The accidental A-lister attitude is part of his allure, says Maltin. "You
hear more about him than you hear from him," Maltin says. "And that
creates a bit of a mystique."
Pitt's spotlight is so bright that even an A-lister like buddy and Ocean's
co-star George Clooney says he stands in his shadow.
Fans "step over you to get to him," Clooney says. While in Turkey
for the opening of Ocean's Eleven, Clooney walked in first, and "everyone
starts screaming, 'George!' I said, 'Hey, Brad Pitt!' " The crowd turned
and swarmed his friend. "I was his bodyguard at that point," Clooney
says.
Clooney has only one bone to pick, namely Pitt's height: "He's tall. He's
like 6-1. It's irritating." At 5-foot-11, Clooney says, he looks like "the
little guy."
Then there's his lantern-jawed, lifeguard-cum-military-man looks, including
those eyes that are as blue as the Aegean Sea.
"He's a little ugly," Clooney deadpans. "He got hit with an
ugly stick." Pitt, who's a couple of years younger than Clooney, "looks
a decade younger than me. He's sort of a genetic freak."
Pitt is poised to pass on some of those good genes, and not just the physical
ones. "I feel like I know enough now where I can be responsible and lead
someone through, instead of, you know, screwing them up too much," he says.
He's confident that his schedule, jammed with Mr. and Mrs. Smith and Ocean's
Twelve after a relatively calm couple of years, won't interfere with parenting.
Of Aniston, who has now wrapped NBC's long-running Friends, he says that "we
get our time; we really carve out time for us."

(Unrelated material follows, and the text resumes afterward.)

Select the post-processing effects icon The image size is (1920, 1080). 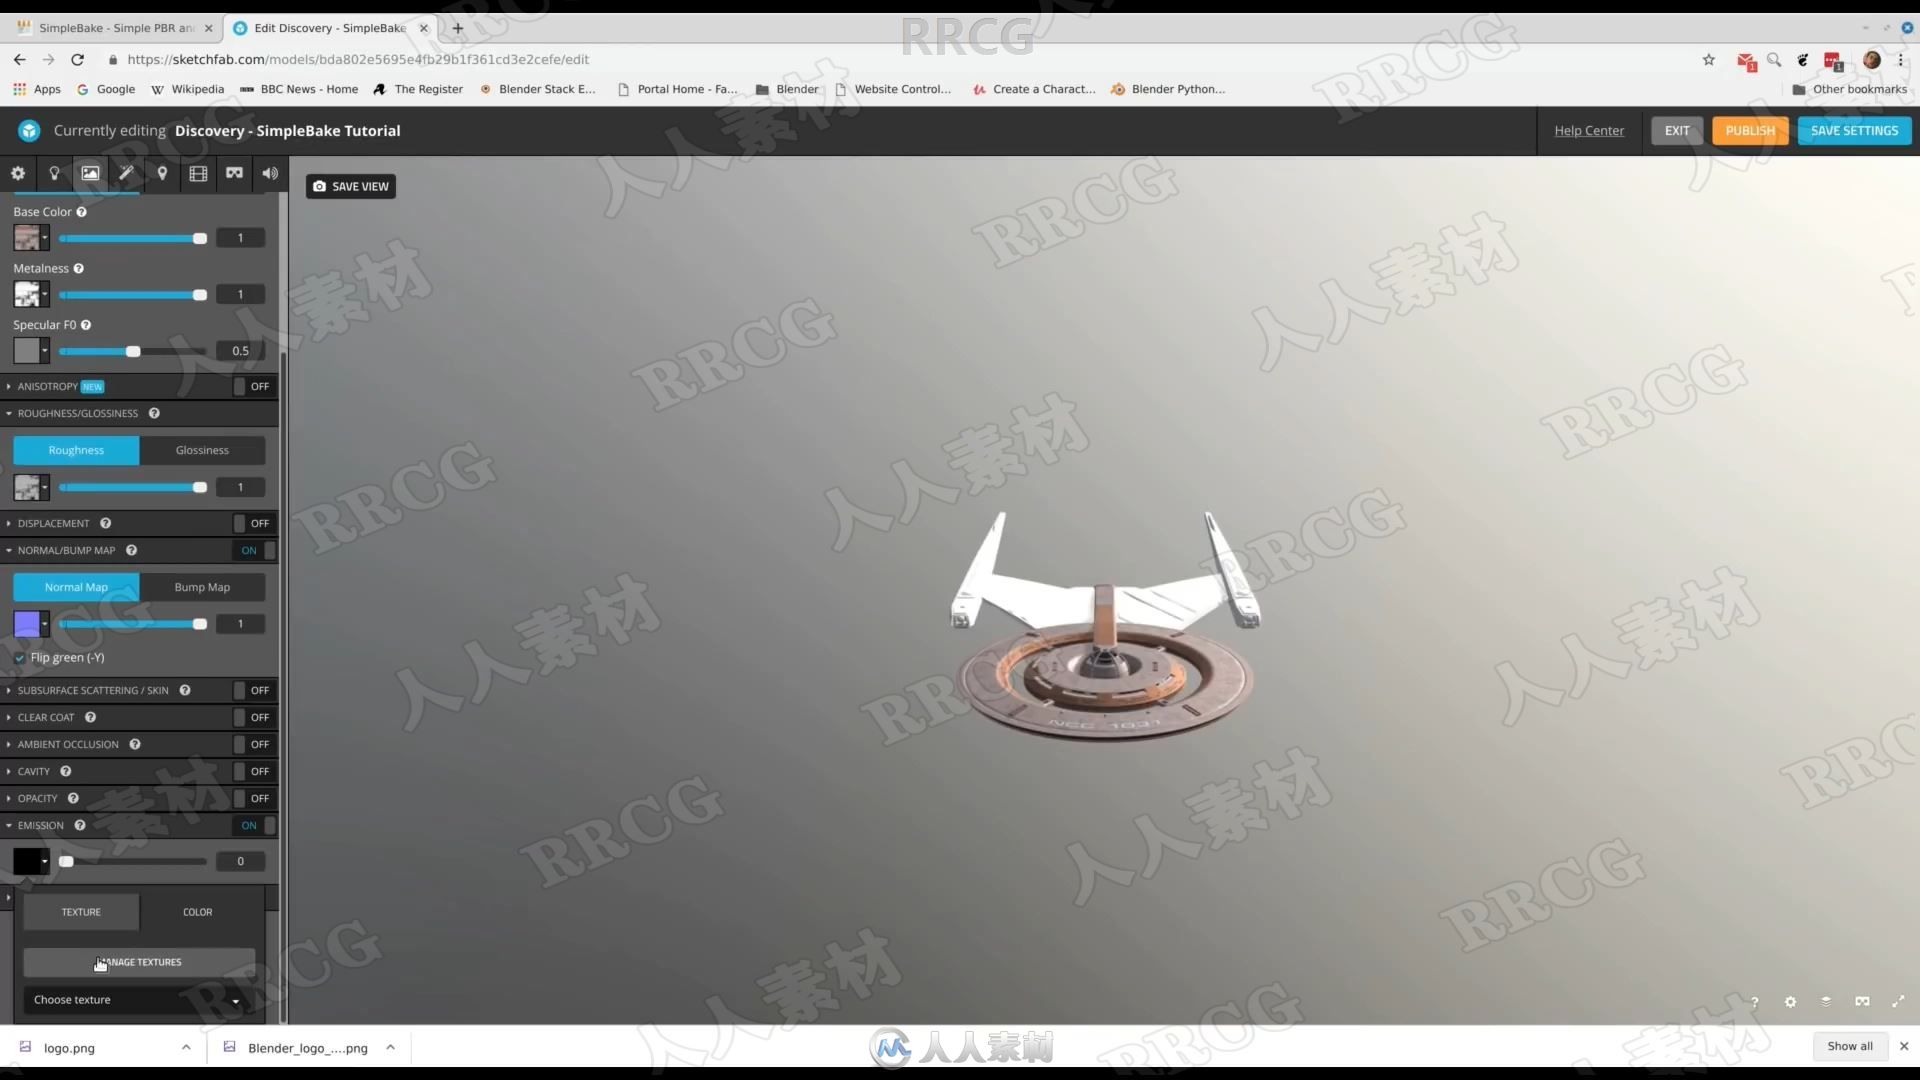coord(127,173)
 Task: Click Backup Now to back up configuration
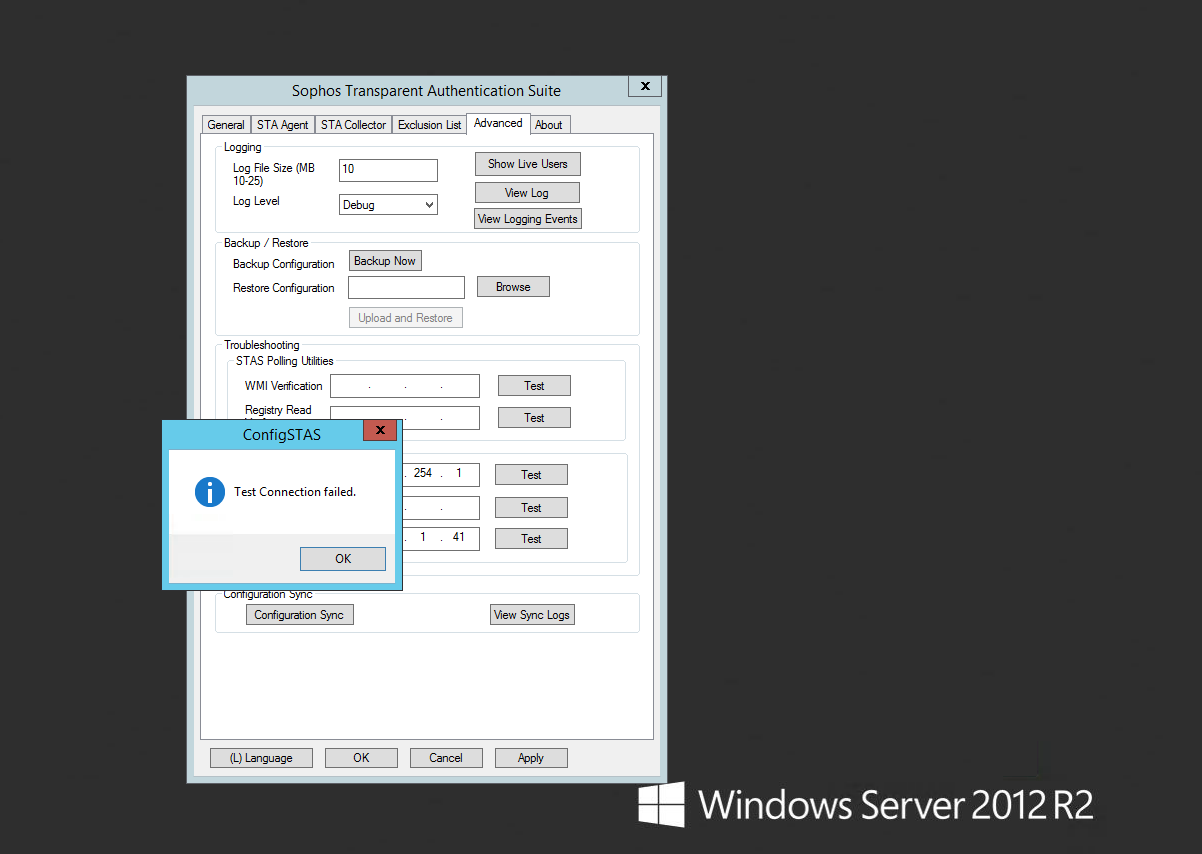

Meanwhile, as Friends approaches its finale on Thursday, Aniston has signed
to star in several films, including a remake of the 1966 British caper Gambit.
The couple are making movies through their production company, Plan B. But
don't expect to see them act together anytime soon.
"You look at past case studies of couples working together in films, and
the odds are really against us. You know what I mean?"
Well, he doesn't mean Gigli, the flop that signaled the demise of Hollywood's
formerly platinum pair, Ben Affleck and Jennifer Lopez.
"I actually liked Gigli. I thought (the criticism) was unjust and more
of a response to the oversaturation in the media. Affleck did some really great
stuff in there."
Even as the headlines scream "Brad and Jen" instead of "Bennifer,"
Pitt seems unfazed by the tabloids and celebrity magazines that pursue him and
Aniston relentlessly.
"That's what I get for stepping in the ring," he says. "I spent
the first few years fighting it. It just takes up so much of your life, you
miss your life almost. And it rarely has any basis in reality."
Like the rumor that he wouldn't strap on sandals as part of his Achilles costume
for fear of exposing yet another alleged vulnerable spot, his gnarly feet.
Pitt, who wears knee-high boots in the movie, shoots that one down: "I
wanted something you could actually fight in."